Tromboembolia sistemica
Tromboembolia sistemica si riferisce ad emboli che viaggiano attraverso la circolazione arteriosa. La maggior parte deriva da trombi murali intravascolari, 2/3 dei quali sono associati a infarto transmurale del ventricolo sinistro e un altro quarto a dilatazione dell’atrio sinistro. I rimanenti originano da aneurismi dell’aorta, da trombi, da placche aterosclerotiche ulcerate o da frammentazione di vegetazioni valvolari, mentre solo una piccola quantità sono emboli paradossi. Il 10-15% degli emboli sistemici sono di origine sconosciuta.

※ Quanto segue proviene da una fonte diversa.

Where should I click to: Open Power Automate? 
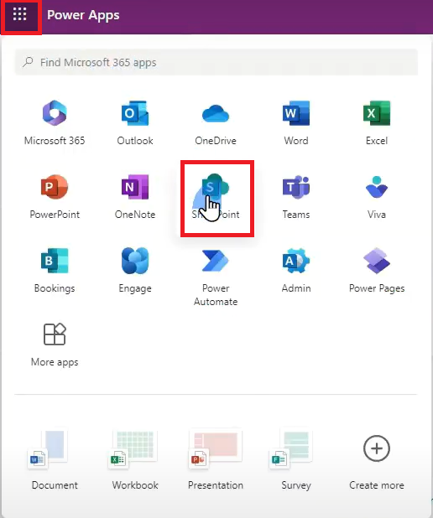[x=216, y=277]
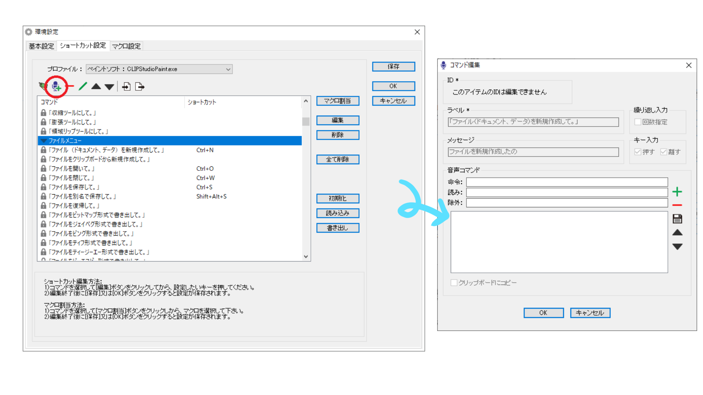
Task: Click the move-up arrow in shortcut toolbar
Action: click(x=96, y=86)
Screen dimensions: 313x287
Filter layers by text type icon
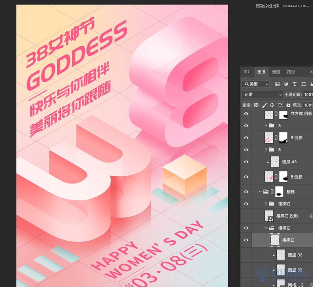click(295, 84)
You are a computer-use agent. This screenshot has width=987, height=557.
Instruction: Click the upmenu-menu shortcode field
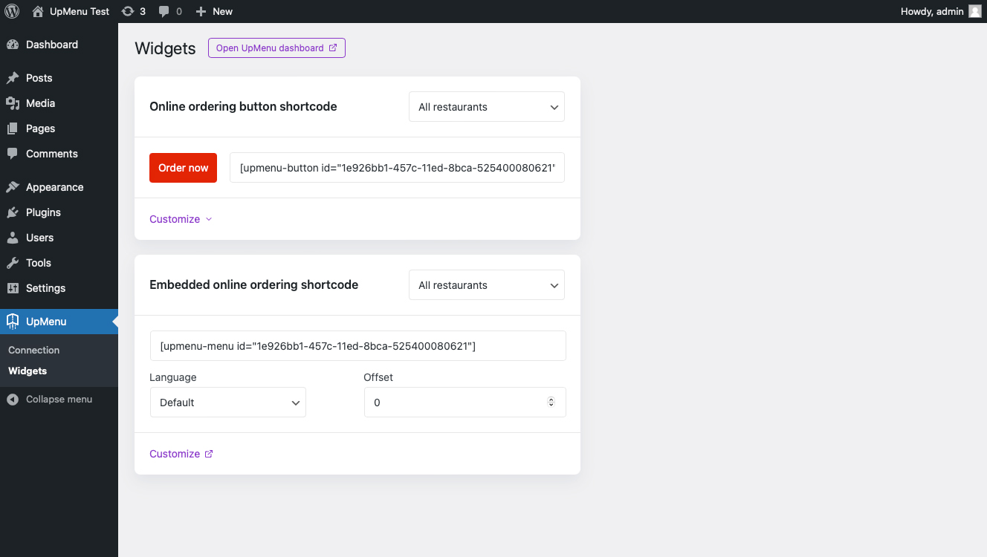357,346
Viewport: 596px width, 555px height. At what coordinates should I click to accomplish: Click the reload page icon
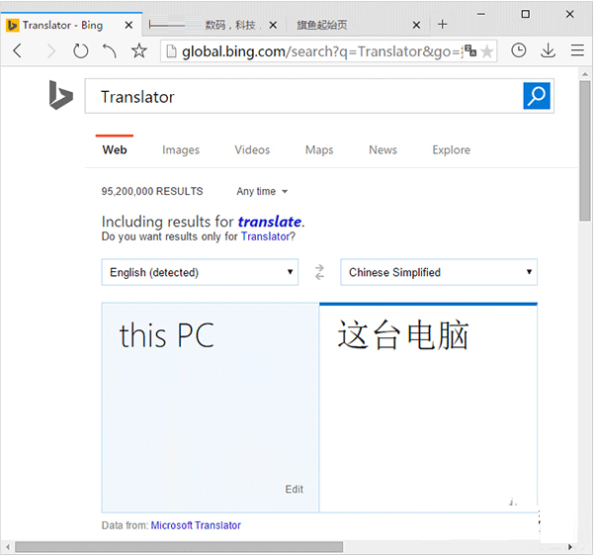pos(81,50)
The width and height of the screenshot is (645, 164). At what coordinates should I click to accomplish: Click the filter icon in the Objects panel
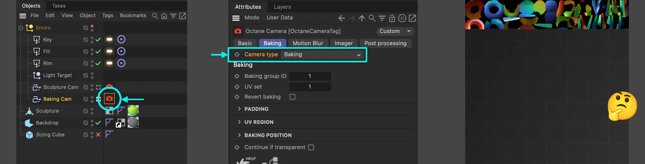(x=173, y=16)
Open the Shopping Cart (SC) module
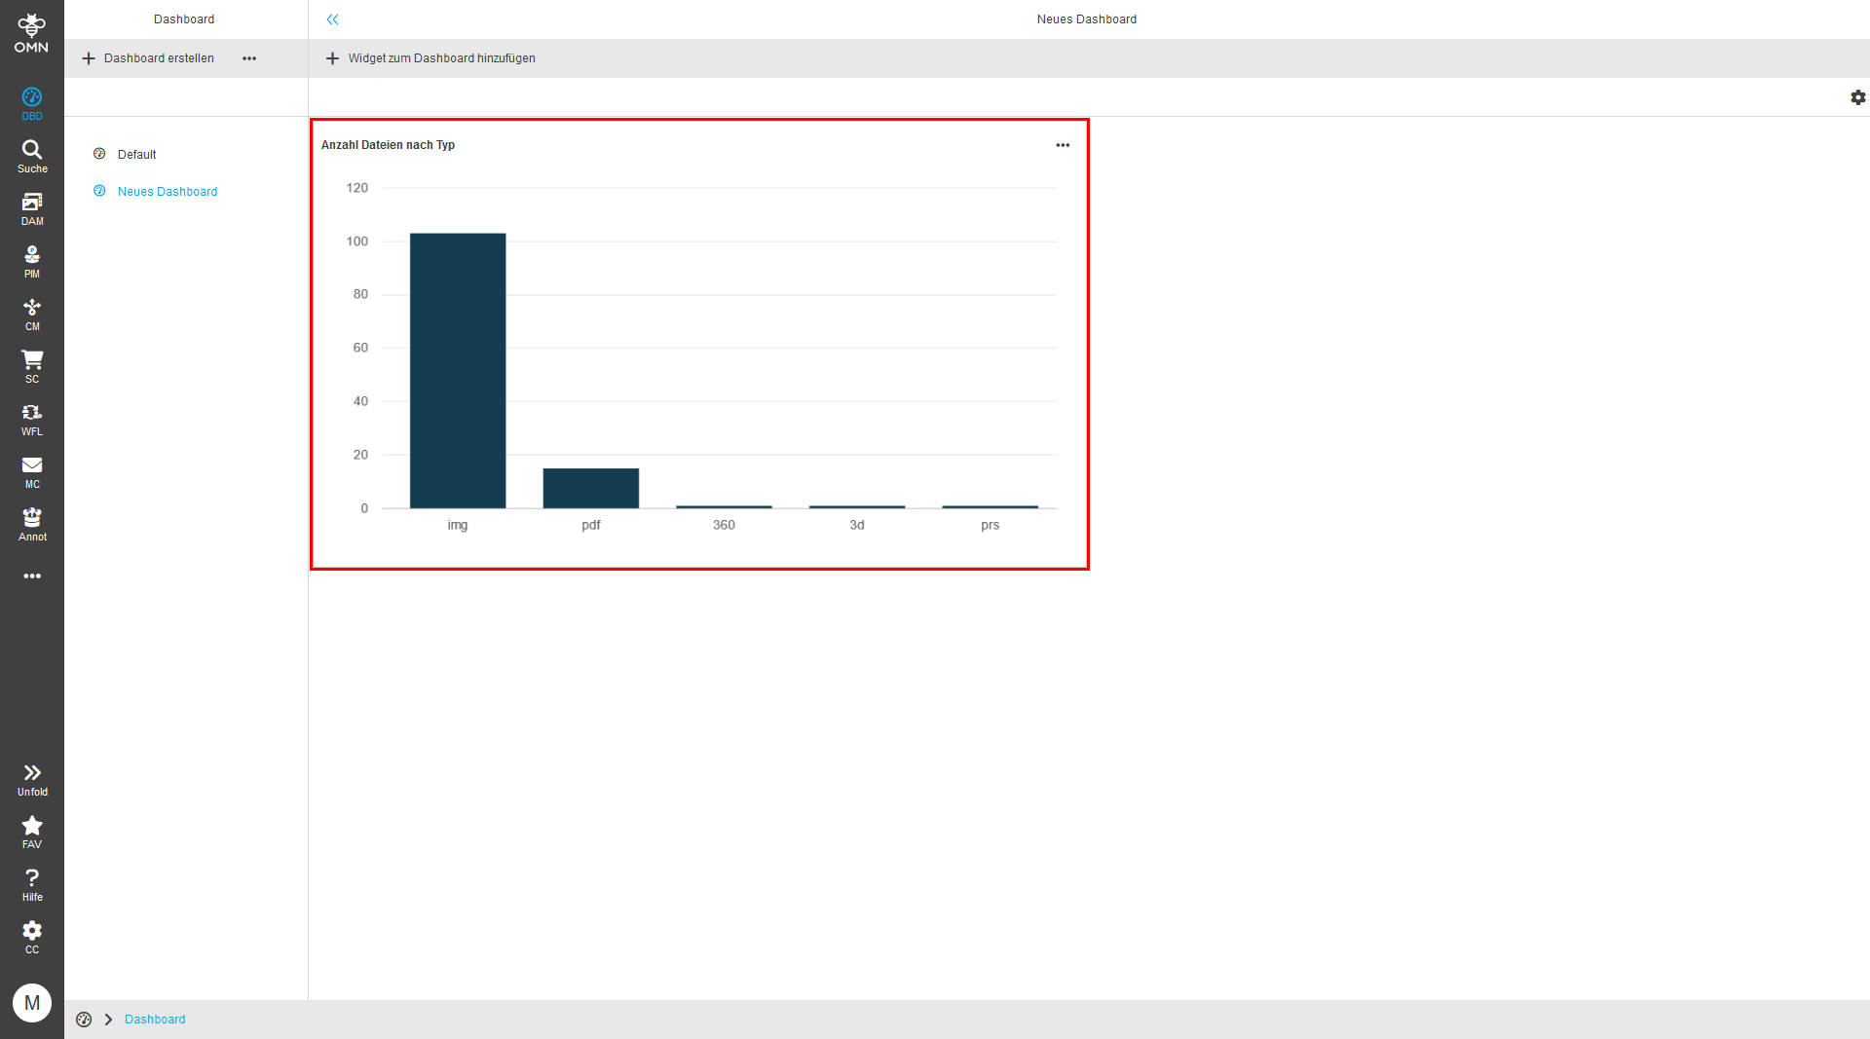Screen dimensions: 1870x1039 (x=32, y=365)
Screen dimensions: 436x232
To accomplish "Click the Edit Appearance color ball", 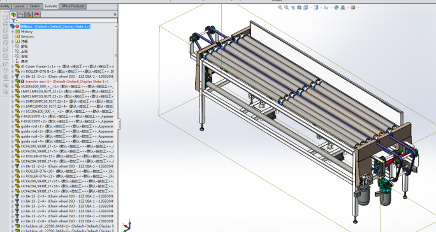I will [x=337, y=8].
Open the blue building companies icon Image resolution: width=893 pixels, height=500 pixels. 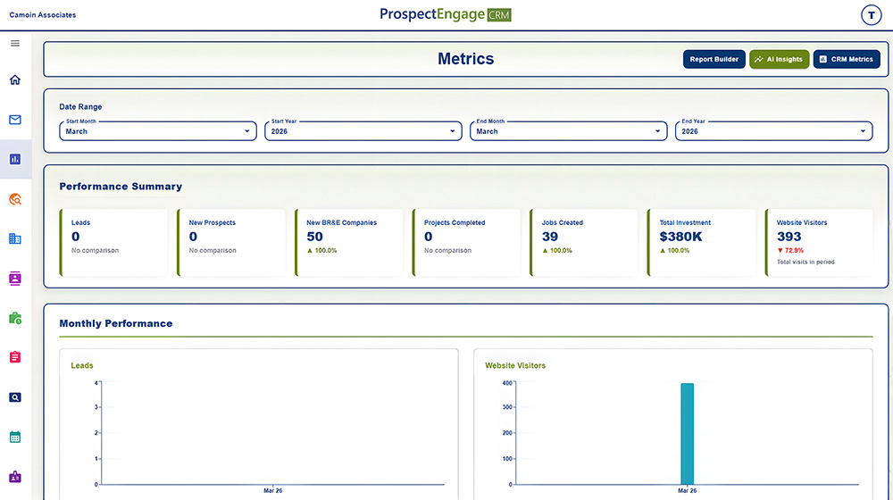[x=15, y=238]
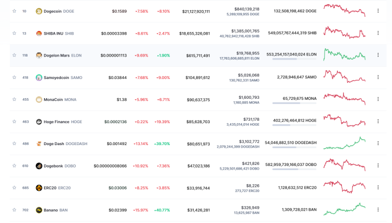
Task: Open Dogebonk market cap $47,023,186
Action: [199, 166]
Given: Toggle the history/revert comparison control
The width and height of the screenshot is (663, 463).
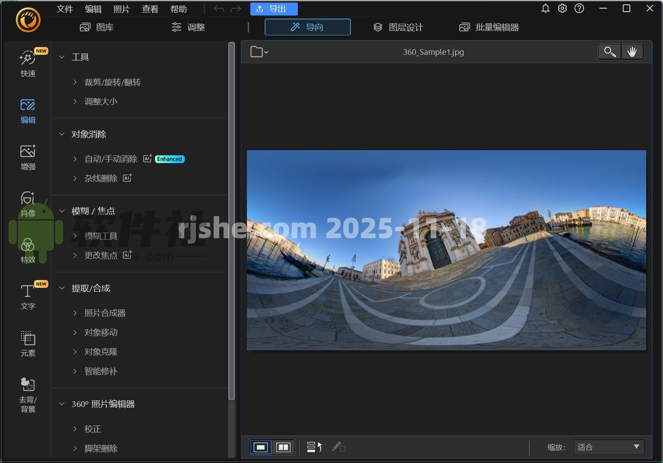Looking at the screenshot, I should tap(314, 447).
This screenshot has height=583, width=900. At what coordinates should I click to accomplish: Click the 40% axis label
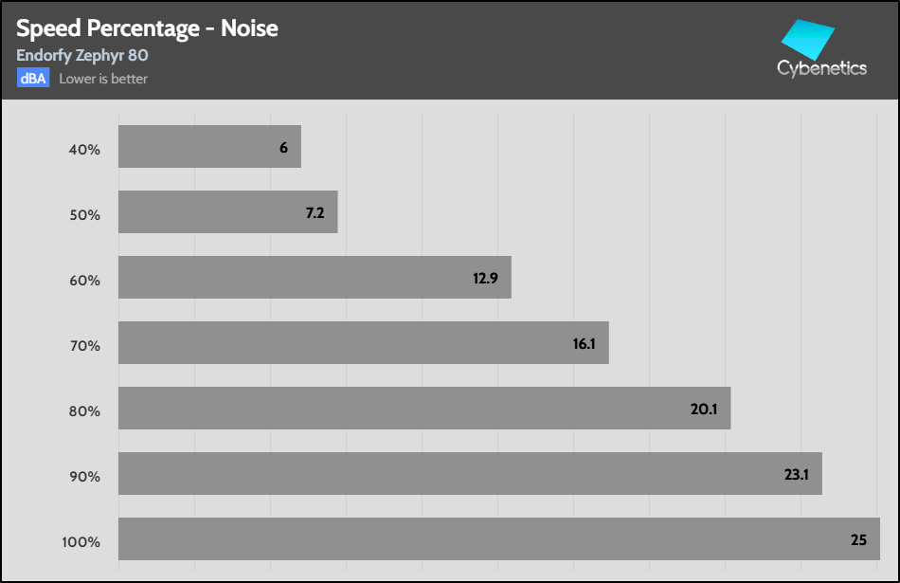pos(83,149)
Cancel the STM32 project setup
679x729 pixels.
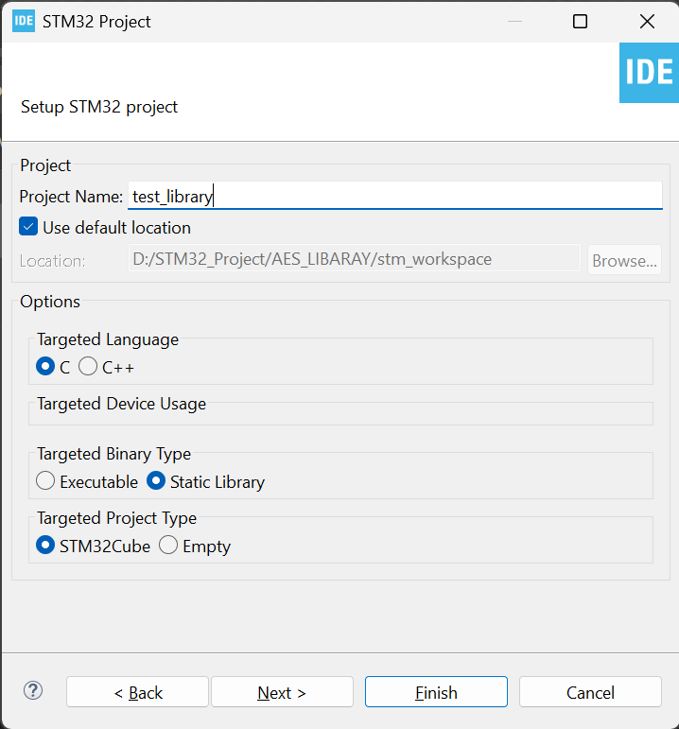(x=590, y=692)
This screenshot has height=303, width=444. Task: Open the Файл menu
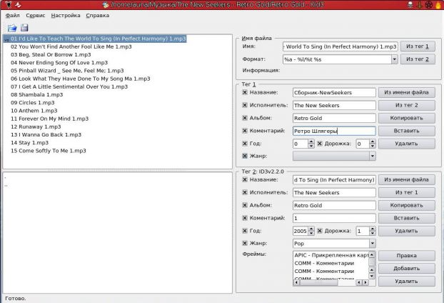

Diversamente dagli emboli venosi che tendono a localizzarsi principalmente in un distretto vascolare (polmone), gli emboli arteriosi possono viaggiare verso numerose sedi. Il punto di arresto dipende dalla sede di origine della tromboembolia e dal volume di sangue che passa attraverso il tessuto irrorato. Le sedi più frequenti di embolia arteriosa sono le estremità inferiori (75%) e il cervello (10%), mentre intestino, rene, milza ed estremità superiori lo sono in quantità minore.
Le conseguenze dell’embolia sistemica dipendono dalla presenza di un circolo collaterale nel tessuto colpito, dalla sensibilità del tessuto all’ischemia e dal calibro del vaso occluso. In generale, gli emboli arteriosi causano infarto dei tessuti irrorati dai vasi occlusi.